No Year 5 não estava programado estudar o sistema respiratório neste momento, como conta a professora Letícia. “Nosso livro do corpo humano tem muitos sistemas a serem estudados e achamos que faria mais sentido trabalhar o sistema respiratório, que não seria a escolha antes da pandemia. Assim, as crianças puderam pensar sobre o que acontece dentro do nosso corpo e entender como o Covid atua”. A pandemia também foi o fator motivador que culminou no trabalho “Dicionário de Sentimentos” pois no isolamento as crianças tiveram que lidar com sentimentos e emoções muito conflitantes de forma solitária, sem os amigos e sem o convívio social. “Sempre oferecemos na be.Living um espaço para as crianças falarem sobre as questões delas, mas isto está acontecendo em formatos específicos, por meio de atividades como esta, por causa do Covid”. Letícia conta, ainda, que as crianças estão interessadas em pensar sobre protocolo de volta à escola, taxa de isolamento, curvas e índices de aumento ou achatamento da doença. “Faremos um telejornal agora. As pautas que eles escolhem têm a ver com o que está acontecendo. Não somente sobre pacientes e a doença em si, mas dando dicas de livros, falando sobre sonhos na quarentena… de forma que o que eles querem comunicar para a comunidade acaba passando pela pandemia”.
Ela lembra que algo curioso aconteceu com relação ao estudo de patrimônio histórico. “A ideia era olhar para fora da escola. Daí, de repente, começamos a olhar para dentro. Foi quando aconteceu o podcast em que os alunos fizeram o exercício de pensar sobre quais seriam patrimônios imateriais da be.Living”. Letícia diz que o trabalho de olhar para a cidade, de andar por ela de transporte público, foi feito, mas neste contexto, pelo Google Street View.
Para a professora Flavia, também do Year 5, a quarentena levou o currículo para dar um salto grande principalmente com relação à exigência de autonomia das crianças. “Ganhos que seriam perceptíveis mais para o fim do ano, precisaram ser estimulados agora.
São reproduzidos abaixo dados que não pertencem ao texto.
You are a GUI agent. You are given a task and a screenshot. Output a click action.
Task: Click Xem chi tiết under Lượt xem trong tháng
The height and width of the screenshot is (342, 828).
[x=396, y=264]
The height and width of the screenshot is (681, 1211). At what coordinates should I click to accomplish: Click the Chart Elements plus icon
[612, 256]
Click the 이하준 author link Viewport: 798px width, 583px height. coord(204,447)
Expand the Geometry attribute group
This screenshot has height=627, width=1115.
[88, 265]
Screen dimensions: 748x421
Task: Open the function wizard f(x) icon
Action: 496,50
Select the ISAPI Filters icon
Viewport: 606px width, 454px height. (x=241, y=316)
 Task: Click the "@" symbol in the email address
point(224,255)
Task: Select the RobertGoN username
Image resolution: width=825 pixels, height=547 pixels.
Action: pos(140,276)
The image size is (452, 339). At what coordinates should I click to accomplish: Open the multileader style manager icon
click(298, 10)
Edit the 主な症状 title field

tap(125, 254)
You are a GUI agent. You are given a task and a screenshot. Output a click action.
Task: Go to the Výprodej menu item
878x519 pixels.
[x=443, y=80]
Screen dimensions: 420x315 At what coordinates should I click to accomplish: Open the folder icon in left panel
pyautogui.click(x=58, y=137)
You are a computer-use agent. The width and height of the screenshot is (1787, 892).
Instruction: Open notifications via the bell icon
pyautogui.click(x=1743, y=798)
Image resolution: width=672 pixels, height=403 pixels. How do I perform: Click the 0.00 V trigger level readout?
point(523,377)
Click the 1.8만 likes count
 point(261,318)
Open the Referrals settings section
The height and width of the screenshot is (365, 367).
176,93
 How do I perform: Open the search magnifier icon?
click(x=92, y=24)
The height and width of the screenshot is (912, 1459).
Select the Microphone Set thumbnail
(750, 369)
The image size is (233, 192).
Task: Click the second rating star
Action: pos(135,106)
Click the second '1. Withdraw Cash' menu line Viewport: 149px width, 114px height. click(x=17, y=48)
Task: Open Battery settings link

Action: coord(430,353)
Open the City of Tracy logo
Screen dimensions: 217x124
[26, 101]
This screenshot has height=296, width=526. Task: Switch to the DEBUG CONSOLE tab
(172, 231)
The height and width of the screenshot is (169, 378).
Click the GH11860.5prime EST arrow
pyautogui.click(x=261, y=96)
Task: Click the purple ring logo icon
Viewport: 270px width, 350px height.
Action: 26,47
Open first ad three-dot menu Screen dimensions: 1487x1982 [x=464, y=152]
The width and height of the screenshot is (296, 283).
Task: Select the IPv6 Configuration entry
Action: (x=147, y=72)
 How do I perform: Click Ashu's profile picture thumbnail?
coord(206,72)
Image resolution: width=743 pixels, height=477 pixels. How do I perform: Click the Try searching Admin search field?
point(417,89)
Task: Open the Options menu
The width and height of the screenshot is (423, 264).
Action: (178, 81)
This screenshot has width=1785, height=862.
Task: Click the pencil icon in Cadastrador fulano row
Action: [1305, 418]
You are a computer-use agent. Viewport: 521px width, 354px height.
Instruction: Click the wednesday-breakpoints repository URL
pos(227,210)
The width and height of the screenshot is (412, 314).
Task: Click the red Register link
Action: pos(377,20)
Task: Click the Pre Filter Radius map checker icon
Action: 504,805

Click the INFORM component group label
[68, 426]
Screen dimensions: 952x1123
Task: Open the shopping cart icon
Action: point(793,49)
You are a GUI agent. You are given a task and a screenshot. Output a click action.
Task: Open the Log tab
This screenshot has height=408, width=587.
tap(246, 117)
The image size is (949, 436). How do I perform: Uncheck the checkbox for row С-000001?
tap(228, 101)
Foi um grande desafio, mas já estamos colhendo os frutos disso. As crianças ganharam muita autonomia”. Segundo a professora, o ensino digital exige muito mais organização por parte das crianças em comparação ao ensino presencial. “Estes avanços precisam ser ressaltados, como o de ter sido capaz de criar uma rotina de estudo num ambiente que normalmente está associado ao lazer. Acredito que quando as crianças voltarem da quarentena, muitos de seus novos hábitos terão continuidade e pode ser que levem mais a sério o momento de lição de casa e passem a ter um hábito de estudo que vai além do que a escola demanda”.